> **Task statement**
Copy the entries below word for word, leaving out the pictures.
+++ Available data +++
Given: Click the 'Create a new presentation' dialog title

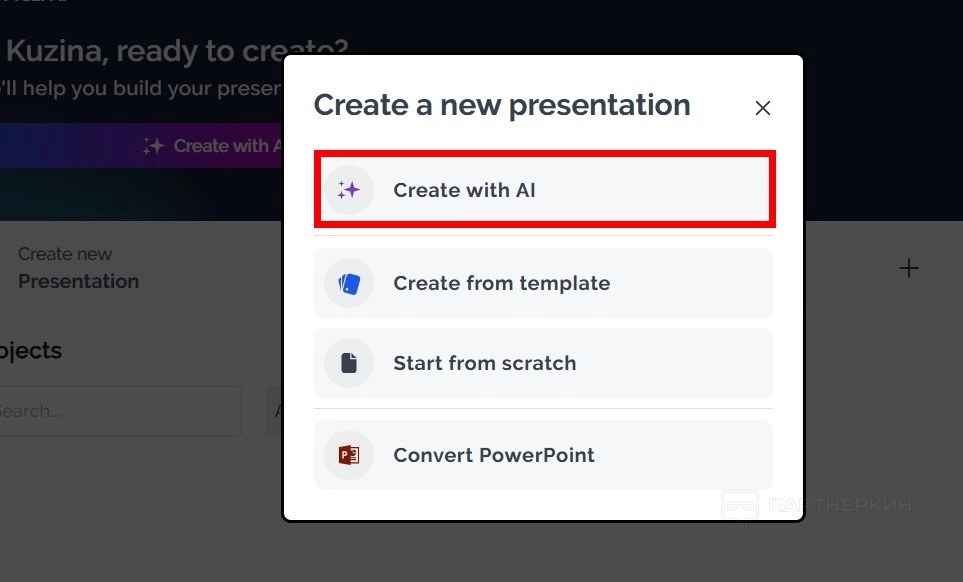Looking at the screenshot, I should (502, 105).
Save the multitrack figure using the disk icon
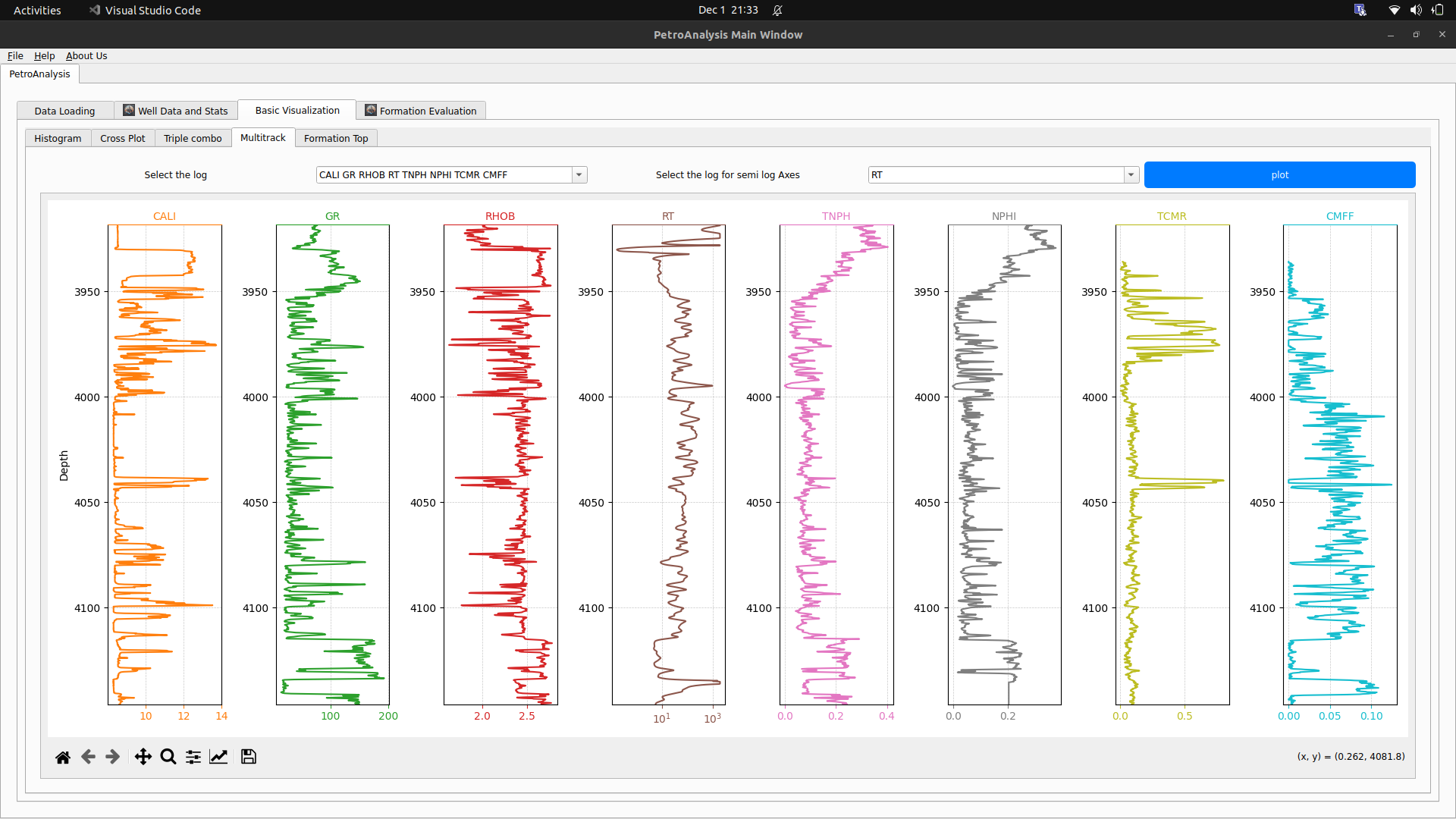Screen dimensions: 1456x819 tap(248, 756)
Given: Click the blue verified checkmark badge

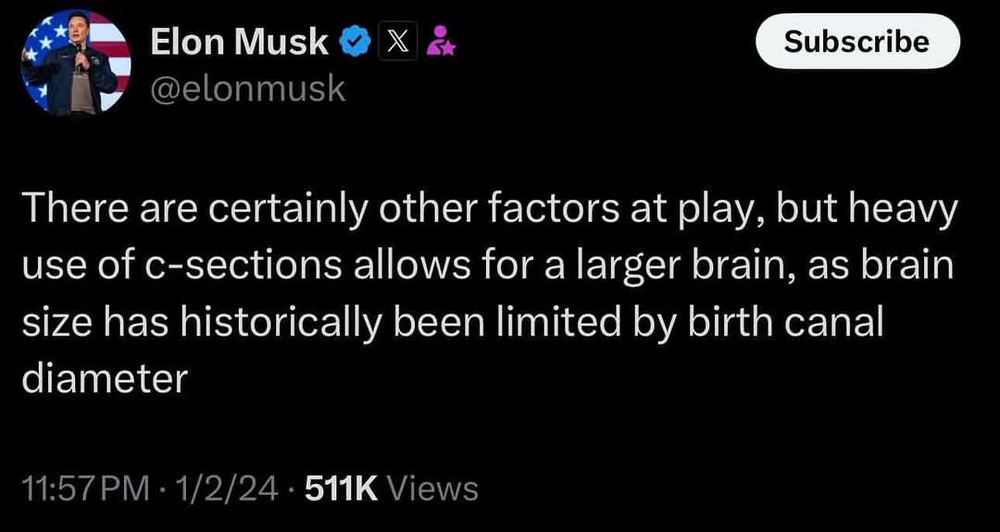Looking at the screenshot, I should (354, 42).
+++
> **Solution to the exercise**
Given: Click the 'Create a new presentation' dialog title

Looking at the screenshot, I should (502, 105).
Save the multitrack figure using the disk icon
Screen dimensions: 1456x819 tap(248, 756)
Given: Click the blue verified checkmark badge

Looking at the screenshot, I should (354, 42).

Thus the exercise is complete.